Artillery fired by Tamil Tiger rebels in the north of Sri Lanka has killed six soldiers as they cleaned up a Roman Catholic church, the military says.
Soldiers were cleaning the church during the attack, the army says
The military says about 15 shells hit St Sebastian's Church and the area surrounding the building in the village of Thalladi in the Mannar district.
Rebel leaders in the area could not be contacted about the attack.
The civil war in Sri Lanka has intensified since the government pulled out of a ceasefire last month.
"This is another sacrilegious act of the meanest degree," a statement by the Sri Lankan army said.
"They bombed the church in Mannar, when pastors, clergy and a team of soldiers were busy clearing the premises.
"About 15 rounds of rebel artillery fire fell on the church, causing extensive damage to the shrine and other areas."
Victor Sosai, a church official in the Mannar region, told the AP news agency that the military had not allowed civilians to worship in the church over the last two months because of increased fighting in the area.

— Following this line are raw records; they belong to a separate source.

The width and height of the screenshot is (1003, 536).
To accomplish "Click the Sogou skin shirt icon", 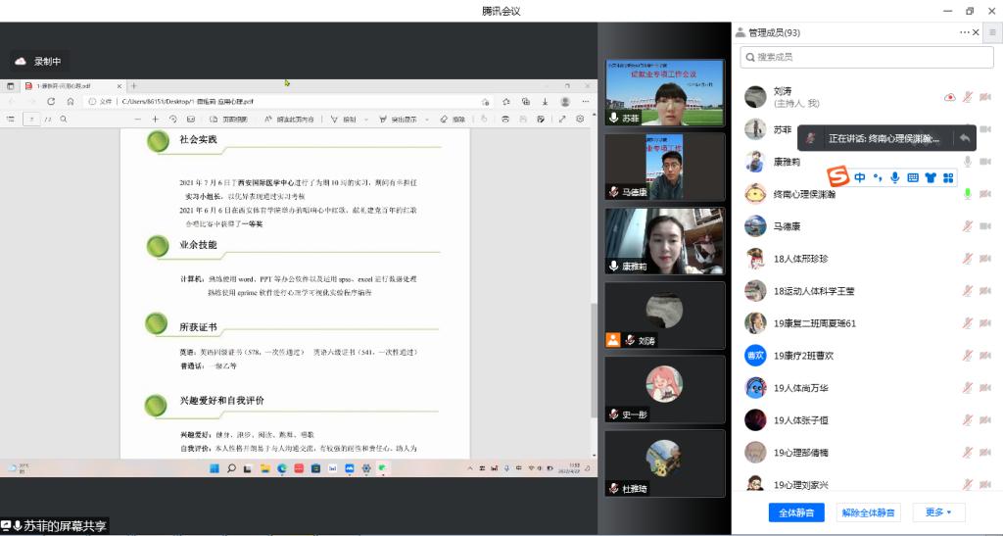I will click(x=930, y=177).
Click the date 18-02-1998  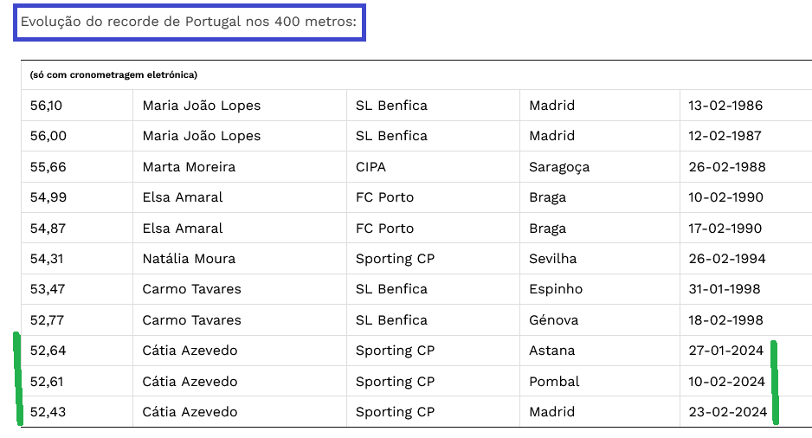[x=725, y=320]
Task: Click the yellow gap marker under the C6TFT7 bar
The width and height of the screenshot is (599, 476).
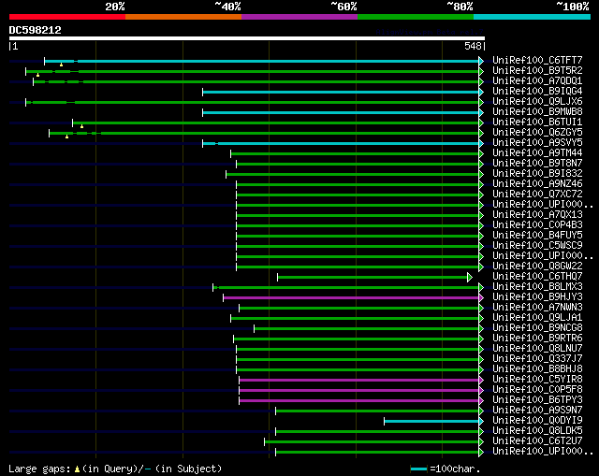Action: pos(61,65)
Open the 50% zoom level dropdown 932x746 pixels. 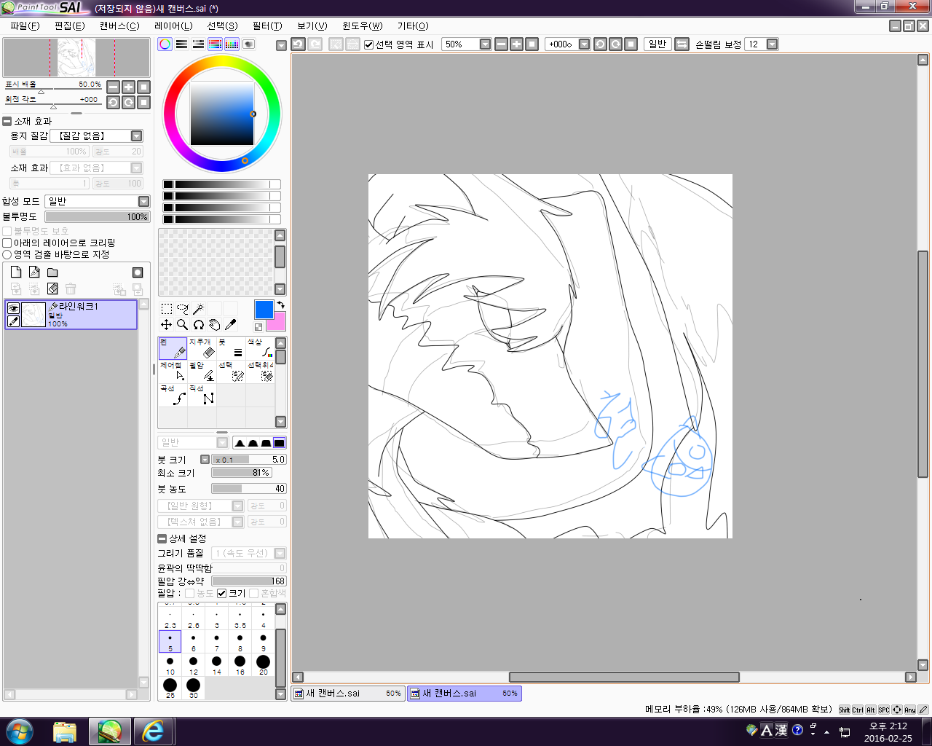coord(485,44)
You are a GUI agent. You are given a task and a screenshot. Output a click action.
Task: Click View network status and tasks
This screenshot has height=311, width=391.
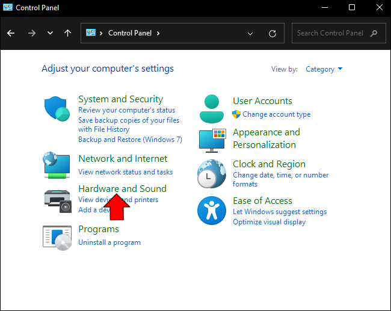coord(125,172)
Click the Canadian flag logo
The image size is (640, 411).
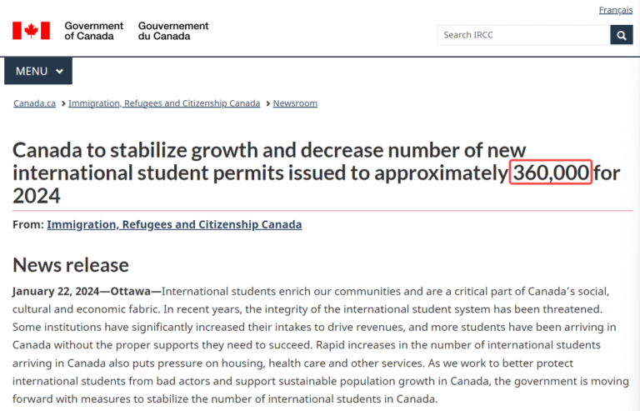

He said that since fighting in the area has intensified, troops at a neighbouring military base have been using it to store supplies.
The military said that the soldiers had been sent to clean the building at the request of church officials.
Military officials also said Sri Lankan forces had killed more than 40 Tamil Tiger fighters in heavy fighting in the north of the island on Monday.
Ten soldiers had died in the battles, they said.
The Tigers have been fighting for an independent state in the north and east since 1983.
Monday's fighting took place on the frontlines that surround territory the rebels hold in the north of the island.
Many of the casualties from the Sri Lankan army were caused by landmines and booby traps, according to the military spokesman, Brig Udaya Nanayakkara.
He said troops had pushed across the frontlines in Weli Oya in the north-east on Monday and destroyed bunkers, killing 13 Tamil Tiger fighters.
By the time the forces pulled back to their original positions, 10 soldiers had also died and 25 more had been wounded.
The BBC's Roland Buerk in Colombo says that it is rare for Sri Lanka's military to admit suffering such heavy losses in a single battle.
The Tigers have not commented on the claims, but they routinely say the military's figures are wildly exaggerated.